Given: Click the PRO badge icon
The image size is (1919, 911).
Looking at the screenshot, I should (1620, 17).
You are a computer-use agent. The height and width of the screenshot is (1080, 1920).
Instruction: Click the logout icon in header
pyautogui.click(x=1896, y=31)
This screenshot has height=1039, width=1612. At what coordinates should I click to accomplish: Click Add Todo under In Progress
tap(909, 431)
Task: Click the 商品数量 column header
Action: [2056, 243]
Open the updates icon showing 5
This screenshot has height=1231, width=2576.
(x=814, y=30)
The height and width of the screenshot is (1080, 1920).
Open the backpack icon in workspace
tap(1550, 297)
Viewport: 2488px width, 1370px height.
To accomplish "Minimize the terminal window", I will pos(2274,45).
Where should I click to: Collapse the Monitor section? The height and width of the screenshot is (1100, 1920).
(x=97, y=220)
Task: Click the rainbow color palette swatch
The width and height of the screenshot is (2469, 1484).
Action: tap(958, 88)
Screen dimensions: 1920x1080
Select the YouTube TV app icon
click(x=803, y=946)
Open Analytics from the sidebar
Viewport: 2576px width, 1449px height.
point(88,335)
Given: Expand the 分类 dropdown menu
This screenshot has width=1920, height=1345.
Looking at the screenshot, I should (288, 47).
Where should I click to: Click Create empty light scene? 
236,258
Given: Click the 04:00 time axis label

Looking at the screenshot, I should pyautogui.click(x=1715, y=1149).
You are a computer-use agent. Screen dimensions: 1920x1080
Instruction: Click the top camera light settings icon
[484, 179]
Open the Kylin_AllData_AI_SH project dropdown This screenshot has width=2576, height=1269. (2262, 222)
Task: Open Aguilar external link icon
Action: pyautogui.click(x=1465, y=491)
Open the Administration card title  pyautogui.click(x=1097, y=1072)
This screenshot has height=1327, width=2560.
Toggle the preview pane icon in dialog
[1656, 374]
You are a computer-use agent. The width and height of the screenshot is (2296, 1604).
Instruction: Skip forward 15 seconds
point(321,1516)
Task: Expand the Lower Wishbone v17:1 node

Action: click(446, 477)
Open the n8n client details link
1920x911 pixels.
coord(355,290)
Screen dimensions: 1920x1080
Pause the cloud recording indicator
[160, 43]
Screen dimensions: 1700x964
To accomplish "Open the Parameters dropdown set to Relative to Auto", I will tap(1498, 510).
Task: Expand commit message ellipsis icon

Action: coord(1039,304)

########

All of the listing above should be restated word for word.

Given: Click the PRO badge icon
The image size is (1919, 911).
Looking at the screenshot, I should (1620, 17).
You are a computer-use agent. The height and width of the screenshot is (1080, 1920).
Instruction: Click the logout icon in header
pyautogui.click(x=1896, y=31)
This screenshot has height=1039, width=1612. At what coordinates should I click to accomplish: Click Add Todo under In Progress
tap(909, 431)
Task: Click the 商品数量 column header
Action: [2056, 243]
Open the updates icon showing 5
This screenshot has height=1231, width=2576.
(x=814, y=30)
The height and width of the screenshot is (1080, 1920).
Open the backpack icon in workspace
tap(1550, 297)
Viewport: 2488px width, 1370px height.
To accomplish "Minimize the terminal window", I will pos(2274,45).
Where should I click to: Collapse the Monitor section? The height and width of the screenshot is (1100, 1920).
(x=97, y=220)
Task: Click the rainbow color palette swatch
The width and height of the screenshot is (2469, 1484).
Action: tap(958, 88)
Screen dimensions: 1920x1080
Select the YouTube TV app icon
click(x=803, y=946)
Open Analytics from the sidebar
Viewport: 2576px width, 1449px height.
point(88,335)
Given: Expand the 分类 dropdown menu
This screenshot has width=1920, height=1345.
Looking at the screenshot, I should (288, 47).
Where should I click to: Click Create empty light scene? 
236,258
Given: Click the 04:00 time axis label

Looking at the screenshot, I should pyautogui.click(x=1715, y=1149).
You are a computer-use agent. Screen dimensions: 1920x1080
Instruction: Click the top camera light settings icon
[484, 179]
Open the Kylin_AllData_AI_SH project dropdown This screenshot has width=2576, height=1269. (2262, 222)
Task: Open Aguilar external link icon
Action: pyautogui.click(x=1465, y=491)
Open the Administration card title  pyautogui.click(x=1097, y=1072)
This screenshot has height=1327, width=2560.
Toggle the preview pane icon in dialog
[1656, 374]
You are a computer-use agent. The width and height of the screenshot is (2296, 1604).
Instruction: Skip forward 15 seconds
point(321,1516)
Task: Expand the Lower Wishbone v17:1 node

Action: click(446, 477)
Open the n8n client details link
1920x911 pixels.
coord(355,290)
Screen dimensions: 1920x1080
Pause the cloud recording indicator
[160, 43]
Screen dimensions: 1700x964
To accomplish "Open the Parameters dropdown set to Relative to Auto", I will tap(1498, 510).
Task: Expand commit message ellipsis icon

Action: coord(1039,304)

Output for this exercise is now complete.